Artikel ::
━━━━━━━━━━

Rock im Park 2018
Das Zwillingsfestival öffnet die Pforten
Konzertbericht
Freitag, 1. Juni – Rock im Park 2018
Für uns erfolgt der Startschuss am frühen Nachmittag in Form von THE BLOODY BEETROOTS auf der Park Stage, einem Projekt des italienischen Electro-Produzenten Sir Bob Cornelius Rifo. Ihr Markenzeichen: Venom-Masken (für alle Nicht-Comic-Nerds: Das ist der Erzfeind von Spiderman beziehungsweise dessen Alter Ego) sowie eine krude Mischung aus brachialen elektronischen Techno-Rave-Beats, einer Prise Hip-Hop und rotzigen Metal-Riffs. Gepaart mit einer überaus agilen Performance ergibt das Ganze ein mitreißendes Set, zu dem mächtig abgegangen wird vor der Bühne. Ein vielversprechender Auftakt!
In puncto Bühnenacting deutlich statischer agieren die alten Punk-Heroen BAD RELIGION auf der großen Zeppelin Stage, aber auch sie bringen die Crowd zum Toben – mit einem Best-Of der über dreißigjährigen Bandhistorie, inklusive zahlreicher zeitloser Klassiker wie „American Jesus“, „I Want To Conquer The World“, „21st Century Digital Boy“ oder „Generator“. Punktgenau gespielt und mit einem Sänger Greg Graffin, der nicht nur stimmlich auf der Höhe ist, sondern auch mit klugen Ansagen punktet. Und das alles natürlich, wie immer, vor dem altbekannten Logo (durchgestrichenes Kreuz) als Backdrop, das ja gerade in Bayern dank Ministerpräsident Söder eine neue Aktualität erfährt.
Auf der Indoor-Bühne alias Alternastage wissen im Anschluss die ASTROID BOYS zu überzeugen. Die Waliser Skater mixen munter sägende Gitarrenriffs, fette elektronische Bassbeats und Rap-Gesang zu einem schweißtreibenden Party-Cocktail. Highlight: Der Track „Foreigners“ mit seinen politischen Lyrics, zu denen der springende Pulk in der sauna-esken Halle durchweg den lautstarken Chorus liefert. Mit tieffrequenten Basslinien und tanzbaren Grooves kennt sich auch das Londoner Duo CHASE & STATUS bestens aus, die danach Temperatur und Luftfeuchtigkeit in der Alternastage weiter anschwellen lassen. Allerdings liefern sie diese in Form von Dubstep meets Drum’n Bass. Wir erhaschen nur einen kurzen Eindruck davon und trollen uns zurück zur Zeppelin Stage, vor der sich mittlerweile Zehntausende versammelt haben.

━━━━━━━━━━

Zeilen mit Zeigedaten:
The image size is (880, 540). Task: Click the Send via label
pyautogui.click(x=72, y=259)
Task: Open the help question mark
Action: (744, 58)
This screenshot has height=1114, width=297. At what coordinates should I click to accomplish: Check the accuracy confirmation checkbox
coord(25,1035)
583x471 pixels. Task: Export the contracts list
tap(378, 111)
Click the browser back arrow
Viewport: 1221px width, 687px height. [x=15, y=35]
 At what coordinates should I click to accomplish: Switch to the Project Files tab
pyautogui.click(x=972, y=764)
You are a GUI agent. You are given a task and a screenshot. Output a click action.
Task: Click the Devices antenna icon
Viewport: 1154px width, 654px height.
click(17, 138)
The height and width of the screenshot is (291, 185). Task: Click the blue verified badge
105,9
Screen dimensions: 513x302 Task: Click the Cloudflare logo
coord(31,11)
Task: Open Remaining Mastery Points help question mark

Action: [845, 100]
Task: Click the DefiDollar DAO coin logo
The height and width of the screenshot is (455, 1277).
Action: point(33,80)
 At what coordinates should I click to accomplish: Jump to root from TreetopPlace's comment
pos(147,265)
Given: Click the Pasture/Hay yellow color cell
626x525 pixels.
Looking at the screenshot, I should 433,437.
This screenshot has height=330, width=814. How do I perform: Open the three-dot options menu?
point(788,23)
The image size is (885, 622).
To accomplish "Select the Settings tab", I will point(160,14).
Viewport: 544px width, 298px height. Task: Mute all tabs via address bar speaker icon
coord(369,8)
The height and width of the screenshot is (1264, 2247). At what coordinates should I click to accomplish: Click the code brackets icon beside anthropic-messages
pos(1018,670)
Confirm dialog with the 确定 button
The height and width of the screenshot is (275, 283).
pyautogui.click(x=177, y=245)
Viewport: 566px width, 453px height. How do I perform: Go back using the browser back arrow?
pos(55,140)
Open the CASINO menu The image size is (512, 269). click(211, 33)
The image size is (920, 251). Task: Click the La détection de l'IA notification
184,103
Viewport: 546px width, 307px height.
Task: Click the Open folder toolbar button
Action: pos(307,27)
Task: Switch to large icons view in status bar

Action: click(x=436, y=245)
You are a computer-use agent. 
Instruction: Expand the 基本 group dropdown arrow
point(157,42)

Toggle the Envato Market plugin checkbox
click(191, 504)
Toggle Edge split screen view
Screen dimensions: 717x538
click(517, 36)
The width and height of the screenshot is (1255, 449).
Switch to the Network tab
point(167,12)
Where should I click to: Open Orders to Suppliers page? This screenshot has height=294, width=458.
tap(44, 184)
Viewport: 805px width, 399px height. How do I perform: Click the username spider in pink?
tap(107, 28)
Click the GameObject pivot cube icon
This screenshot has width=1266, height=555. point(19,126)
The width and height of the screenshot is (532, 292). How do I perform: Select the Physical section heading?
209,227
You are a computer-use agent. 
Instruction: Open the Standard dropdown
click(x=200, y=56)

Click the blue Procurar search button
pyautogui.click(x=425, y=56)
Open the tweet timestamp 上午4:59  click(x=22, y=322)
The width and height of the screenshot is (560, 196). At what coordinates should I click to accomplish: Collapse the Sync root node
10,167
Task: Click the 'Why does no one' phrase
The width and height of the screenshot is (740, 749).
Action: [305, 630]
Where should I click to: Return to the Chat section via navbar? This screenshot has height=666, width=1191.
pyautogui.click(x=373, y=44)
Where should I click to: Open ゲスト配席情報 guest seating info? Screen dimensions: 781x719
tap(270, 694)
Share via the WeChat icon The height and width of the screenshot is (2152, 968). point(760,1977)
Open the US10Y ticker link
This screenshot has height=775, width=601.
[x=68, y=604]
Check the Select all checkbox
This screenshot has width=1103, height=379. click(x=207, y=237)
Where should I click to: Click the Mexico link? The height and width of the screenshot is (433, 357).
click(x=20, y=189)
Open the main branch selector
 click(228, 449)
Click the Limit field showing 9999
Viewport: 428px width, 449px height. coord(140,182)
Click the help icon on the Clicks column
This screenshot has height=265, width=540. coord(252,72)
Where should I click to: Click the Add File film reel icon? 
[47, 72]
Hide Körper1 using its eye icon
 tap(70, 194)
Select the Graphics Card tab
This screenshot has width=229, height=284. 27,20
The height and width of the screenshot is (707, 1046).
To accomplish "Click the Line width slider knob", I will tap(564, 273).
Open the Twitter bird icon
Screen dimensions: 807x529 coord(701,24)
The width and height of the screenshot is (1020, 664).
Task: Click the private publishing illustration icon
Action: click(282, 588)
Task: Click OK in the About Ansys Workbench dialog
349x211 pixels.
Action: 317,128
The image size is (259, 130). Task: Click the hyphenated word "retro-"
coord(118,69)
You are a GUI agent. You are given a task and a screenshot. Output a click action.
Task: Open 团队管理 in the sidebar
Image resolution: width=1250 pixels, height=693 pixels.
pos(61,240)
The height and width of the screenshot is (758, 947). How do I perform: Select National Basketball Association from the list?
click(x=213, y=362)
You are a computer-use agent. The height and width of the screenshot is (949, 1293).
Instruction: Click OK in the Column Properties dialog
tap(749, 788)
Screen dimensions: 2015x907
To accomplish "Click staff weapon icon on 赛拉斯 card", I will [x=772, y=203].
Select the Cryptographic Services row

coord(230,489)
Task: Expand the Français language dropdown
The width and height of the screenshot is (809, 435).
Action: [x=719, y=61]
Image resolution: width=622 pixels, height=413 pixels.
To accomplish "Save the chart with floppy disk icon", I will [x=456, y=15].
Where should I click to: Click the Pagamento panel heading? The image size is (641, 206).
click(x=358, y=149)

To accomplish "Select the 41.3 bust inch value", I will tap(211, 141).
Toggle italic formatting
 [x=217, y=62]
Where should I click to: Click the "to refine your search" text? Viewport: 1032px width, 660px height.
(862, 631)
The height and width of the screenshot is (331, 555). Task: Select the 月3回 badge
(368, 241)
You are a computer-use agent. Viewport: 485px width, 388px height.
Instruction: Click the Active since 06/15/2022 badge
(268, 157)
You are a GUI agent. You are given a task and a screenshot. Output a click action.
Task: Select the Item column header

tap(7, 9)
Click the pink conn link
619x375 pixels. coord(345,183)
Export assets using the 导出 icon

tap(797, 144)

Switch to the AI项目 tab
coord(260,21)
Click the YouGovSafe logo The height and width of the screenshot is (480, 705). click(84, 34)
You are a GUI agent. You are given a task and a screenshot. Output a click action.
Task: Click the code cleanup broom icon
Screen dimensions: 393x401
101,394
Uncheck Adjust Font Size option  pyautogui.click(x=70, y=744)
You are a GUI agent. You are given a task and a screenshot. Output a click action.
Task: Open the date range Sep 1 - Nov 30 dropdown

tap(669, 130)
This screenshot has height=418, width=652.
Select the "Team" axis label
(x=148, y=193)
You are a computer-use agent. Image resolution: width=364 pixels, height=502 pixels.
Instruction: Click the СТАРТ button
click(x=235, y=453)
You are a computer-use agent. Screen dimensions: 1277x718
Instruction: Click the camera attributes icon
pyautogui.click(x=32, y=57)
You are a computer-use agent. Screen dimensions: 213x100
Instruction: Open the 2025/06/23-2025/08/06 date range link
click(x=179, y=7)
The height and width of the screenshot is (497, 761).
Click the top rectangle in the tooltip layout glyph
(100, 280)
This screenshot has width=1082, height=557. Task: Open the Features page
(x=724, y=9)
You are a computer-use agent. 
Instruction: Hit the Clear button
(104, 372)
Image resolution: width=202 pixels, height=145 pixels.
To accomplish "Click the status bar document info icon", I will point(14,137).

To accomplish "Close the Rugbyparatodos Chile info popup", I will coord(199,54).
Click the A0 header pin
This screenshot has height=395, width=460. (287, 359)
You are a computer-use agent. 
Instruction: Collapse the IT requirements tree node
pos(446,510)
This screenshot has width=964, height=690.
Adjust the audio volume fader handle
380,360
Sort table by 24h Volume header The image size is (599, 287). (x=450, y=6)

━━━━━━━━━━

Aufgabenliste ::
a. Aus welcher Stadt stammt das Duo CHASE & STATUS laut dem Konzertbericht?
b. Ordne die Zeilen der Auflistung als Markdown-Tabelle mit den Spalten Nr und Inhalt an, wobei Leerzeilen entfallen. Beginne bei der Zeile, die „The image size is (885, 622).“ enthält, und höre nach der Zeile auf, die „Open the CASINO“ enthält.

Die Ergebnisse ::
a. Aus London.

b.
| Nr | Inhalt |
|---|---|
| 1 | The image size is (885, 622). |
| 2 | To accomplish "Select the Settings tab", I will point(160,14). |
| 3 | Viewport: 544px width, 298px height. Task: Mute all tabs via address bar speaker icon |
| 4 | coord(369,8) |
| 5 | The height and width of the screenshot is (1264, 2247). At what coordinates should I click to accomplish: Click the code brackets icon beside anthropic-messages |
| 6 | pos(1018,670) |
| 7 | Confirm dialog with the 确定 button |
| 8 | The height and width of the screenshot is (275, 283). |
| 9 | pyautogui.click(x=177, y=245) |
| 10 | Viewport: 566px width, 453px height. How do I perform: Go back using the browser back arrow? |
| 11 | pos(55,140) |
| 12 | Open the CASINO menu The image size is (512, 269). click(211, 33) |